I asked her dozens of questions about her experience outside, about her working, about this order. I kept thinking that I was holding her too long but she was willing to hang out awhile and talk, much longer than you would expect. Turns out she is all new to this, first night on the job. She couldn't answer simple questions like, "is this a large order?" It was a large order but she has no basis for comparison.
"Do you want to hear something strange and delightful?"
"Yes, of course."
"I walked down to Pure dispensary right over there (I point to Pure) to buy an ounce of pot. For a friend. He has a sensitive job. What a puss. Without knowing any prices, he gave me way more dinero than I need. So before walking to Pure I ordered a pizza to have delivered to Pure. For them. For the dispensary people. I was spending my friends money, what the heck. The pizza place is walking distance to the dispensary. Both are very close together.
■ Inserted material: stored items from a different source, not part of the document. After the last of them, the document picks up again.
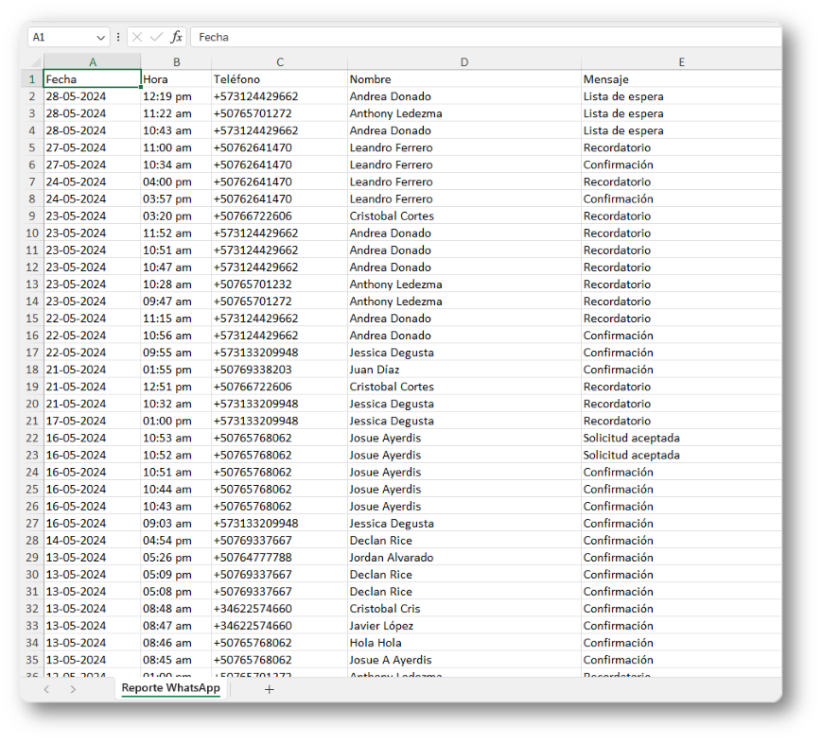Add a new sheet with plus button

pos(269,689)
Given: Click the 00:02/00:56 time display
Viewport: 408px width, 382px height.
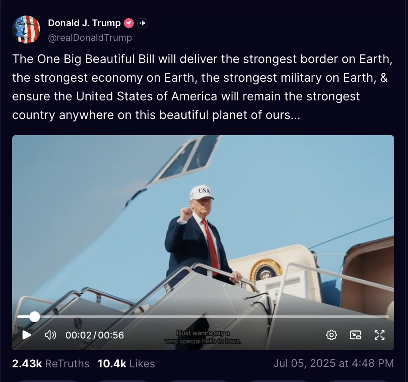Looking at the screenshot, I should (95, 335).
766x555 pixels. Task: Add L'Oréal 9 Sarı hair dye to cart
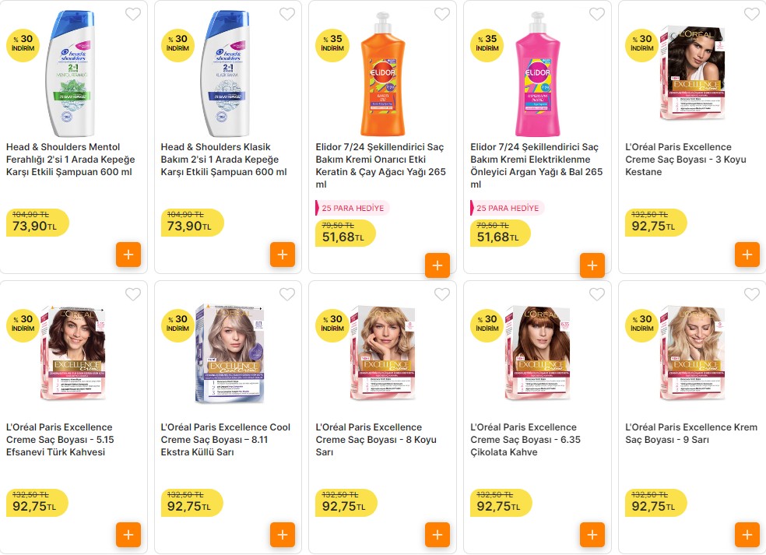(747, 535)
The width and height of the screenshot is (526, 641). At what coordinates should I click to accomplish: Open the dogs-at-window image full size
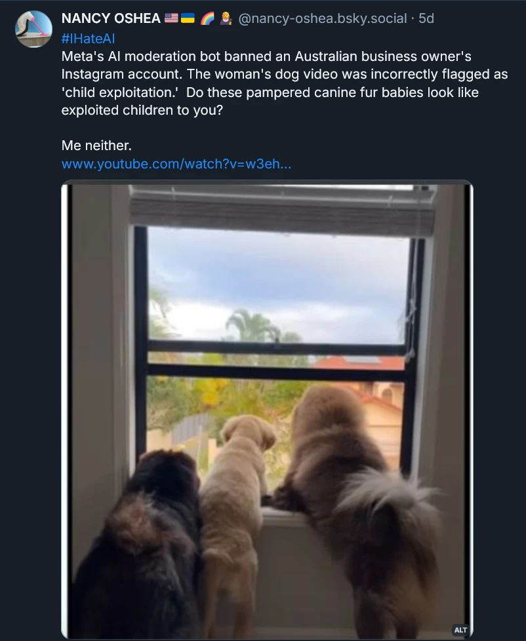pos(267,409)
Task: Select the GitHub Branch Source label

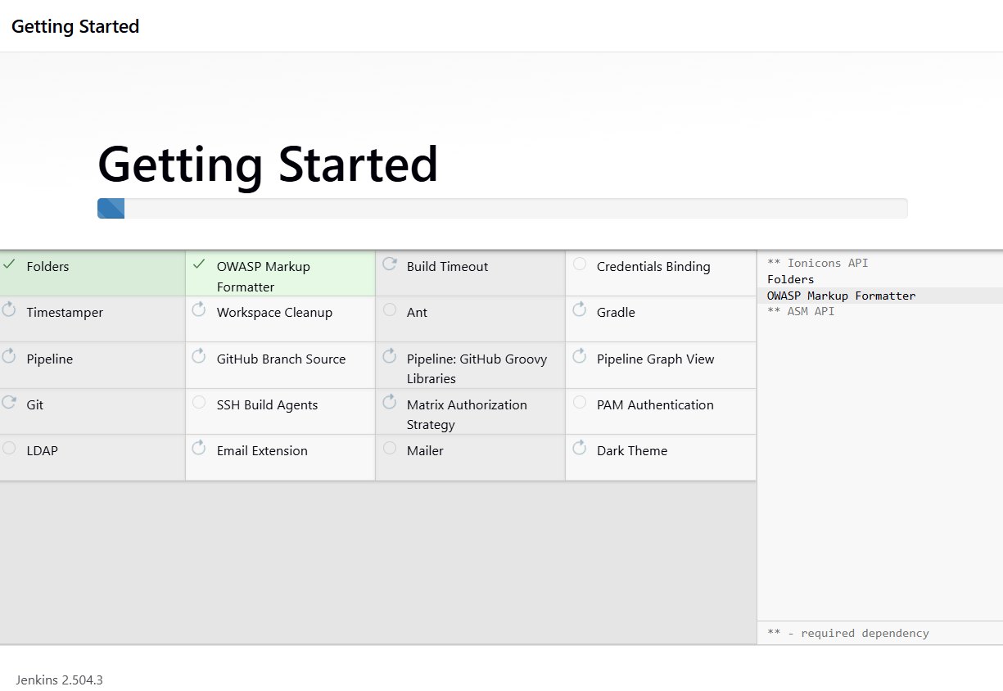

I told the pizza place what I was up to. I asked them to hold back a bit, not to race, I'd like to meet the runner to give him a tip. She goes, "Oh, this is neighborhood connection?" Or something like that. I said, "Yes." She gave me a discount for it being a neighborhood thing. This is odd because I've been doing this for years with the hairdressing people and this is the first time I've heard about any neighborhood-deed type of discount. Then she said that I have history-purchase points. She gave me another discount based on my order fitting something they're offering that week. These discounts reduced the cost considerably that was run up fairly carelessly high. I never looked but it was about 30% on an order that amounted to about $75.00. I think. I ordered the largest pizza they make, a large salad for vegetarians, and two pints of homemade ice cream. It was a very nice little picnic and enough for a lot of people.
Back at the Pure dispensary, the manager urged me to the back where the product is. The business was empty. I don't know why he was so eager to process me. I told him I am waiting for pizza delivery, for you guys. He acted surprised and he said that he can bring the pizza guy back when he gets here.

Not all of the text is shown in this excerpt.